## Action item
Copy out each line of the data below in which the string "літнього" appears.

## Data shown

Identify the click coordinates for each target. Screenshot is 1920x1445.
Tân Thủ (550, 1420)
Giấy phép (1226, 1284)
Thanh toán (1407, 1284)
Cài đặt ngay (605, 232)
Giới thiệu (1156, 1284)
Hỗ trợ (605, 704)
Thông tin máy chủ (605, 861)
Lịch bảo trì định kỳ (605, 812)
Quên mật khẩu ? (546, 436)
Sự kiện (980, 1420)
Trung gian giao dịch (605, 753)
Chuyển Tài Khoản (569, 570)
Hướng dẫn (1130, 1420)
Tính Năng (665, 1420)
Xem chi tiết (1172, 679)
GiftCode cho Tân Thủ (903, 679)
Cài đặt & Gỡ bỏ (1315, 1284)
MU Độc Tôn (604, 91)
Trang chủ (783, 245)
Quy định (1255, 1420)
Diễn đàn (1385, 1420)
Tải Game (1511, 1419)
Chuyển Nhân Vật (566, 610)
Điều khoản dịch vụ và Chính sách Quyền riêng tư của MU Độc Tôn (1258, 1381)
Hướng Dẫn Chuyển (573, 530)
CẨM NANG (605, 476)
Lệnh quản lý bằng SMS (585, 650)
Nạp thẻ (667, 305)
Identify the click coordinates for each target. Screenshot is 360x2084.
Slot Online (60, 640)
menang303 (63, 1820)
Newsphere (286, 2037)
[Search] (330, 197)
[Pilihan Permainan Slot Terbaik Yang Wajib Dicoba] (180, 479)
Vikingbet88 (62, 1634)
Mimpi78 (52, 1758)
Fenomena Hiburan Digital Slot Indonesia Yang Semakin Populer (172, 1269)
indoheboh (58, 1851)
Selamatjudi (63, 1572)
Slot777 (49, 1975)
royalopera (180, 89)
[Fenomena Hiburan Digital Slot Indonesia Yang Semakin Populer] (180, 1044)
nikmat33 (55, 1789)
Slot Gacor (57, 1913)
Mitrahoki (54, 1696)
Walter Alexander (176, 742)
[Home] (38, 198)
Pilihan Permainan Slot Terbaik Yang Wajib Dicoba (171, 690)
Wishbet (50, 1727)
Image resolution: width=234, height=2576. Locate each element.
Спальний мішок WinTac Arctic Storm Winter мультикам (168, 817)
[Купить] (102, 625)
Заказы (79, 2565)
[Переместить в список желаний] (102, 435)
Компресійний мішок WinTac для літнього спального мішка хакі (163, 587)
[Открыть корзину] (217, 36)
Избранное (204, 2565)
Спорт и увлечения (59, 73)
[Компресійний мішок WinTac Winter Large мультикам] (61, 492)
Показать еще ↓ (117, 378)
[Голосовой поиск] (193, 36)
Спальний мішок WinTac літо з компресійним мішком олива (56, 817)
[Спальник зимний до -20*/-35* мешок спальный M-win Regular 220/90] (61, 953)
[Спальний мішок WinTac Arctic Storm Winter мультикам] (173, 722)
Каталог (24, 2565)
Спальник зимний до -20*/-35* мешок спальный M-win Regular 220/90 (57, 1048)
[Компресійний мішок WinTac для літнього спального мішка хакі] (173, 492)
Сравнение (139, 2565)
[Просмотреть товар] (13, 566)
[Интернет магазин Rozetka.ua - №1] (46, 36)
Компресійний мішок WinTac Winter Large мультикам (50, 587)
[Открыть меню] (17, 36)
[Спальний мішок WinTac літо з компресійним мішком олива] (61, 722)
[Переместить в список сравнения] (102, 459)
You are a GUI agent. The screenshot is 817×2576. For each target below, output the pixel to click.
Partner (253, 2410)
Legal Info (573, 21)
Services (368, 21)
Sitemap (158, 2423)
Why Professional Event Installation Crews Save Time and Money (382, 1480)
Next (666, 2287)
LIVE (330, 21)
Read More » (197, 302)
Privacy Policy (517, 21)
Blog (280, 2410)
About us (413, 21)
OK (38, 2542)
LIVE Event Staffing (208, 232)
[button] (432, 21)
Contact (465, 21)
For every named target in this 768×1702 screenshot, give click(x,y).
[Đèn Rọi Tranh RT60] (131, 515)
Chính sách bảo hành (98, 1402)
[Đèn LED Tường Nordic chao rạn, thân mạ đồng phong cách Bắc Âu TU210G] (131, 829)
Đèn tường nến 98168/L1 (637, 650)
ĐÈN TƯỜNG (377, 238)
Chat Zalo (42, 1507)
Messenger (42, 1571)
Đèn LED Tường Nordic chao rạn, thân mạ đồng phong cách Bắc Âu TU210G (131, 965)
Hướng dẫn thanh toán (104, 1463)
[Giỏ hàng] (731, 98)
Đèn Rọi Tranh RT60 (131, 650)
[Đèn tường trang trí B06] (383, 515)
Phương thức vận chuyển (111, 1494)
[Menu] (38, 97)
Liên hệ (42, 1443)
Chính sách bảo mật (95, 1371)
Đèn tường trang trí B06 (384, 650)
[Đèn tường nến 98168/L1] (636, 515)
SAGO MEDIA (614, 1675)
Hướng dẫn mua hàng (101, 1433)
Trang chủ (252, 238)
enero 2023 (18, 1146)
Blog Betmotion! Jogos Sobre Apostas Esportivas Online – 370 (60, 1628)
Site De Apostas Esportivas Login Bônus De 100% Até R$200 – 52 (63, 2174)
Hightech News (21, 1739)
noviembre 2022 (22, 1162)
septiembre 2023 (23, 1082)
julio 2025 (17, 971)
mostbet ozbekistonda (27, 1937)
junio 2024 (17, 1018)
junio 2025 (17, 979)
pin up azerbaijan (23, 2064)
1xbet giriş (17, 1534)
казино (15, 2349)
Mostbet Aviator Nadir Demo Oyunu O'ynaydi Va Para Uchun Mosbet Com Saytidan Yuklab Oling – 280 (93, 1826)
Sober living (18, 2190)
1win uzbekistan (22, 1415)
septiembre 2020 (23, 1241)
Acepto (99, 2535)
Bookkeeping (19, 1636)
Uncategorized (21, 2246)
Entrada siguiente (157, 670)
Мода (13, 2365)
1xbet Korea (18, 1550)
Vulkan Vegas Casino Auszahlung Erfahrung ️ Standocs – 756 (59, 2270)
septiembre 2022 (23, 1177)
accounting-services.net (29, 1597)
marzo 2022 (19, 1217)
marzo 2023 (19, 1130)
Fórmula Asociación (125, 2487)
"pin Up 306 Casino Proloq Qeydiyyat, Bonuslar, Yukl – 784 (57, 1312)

## Completed exercise
Компресійний мішок WinTac для літнього спального мішка хакі (163, 587)
[Компресійний мішок WinTac для літнього спального мішка хакі] (173, 492)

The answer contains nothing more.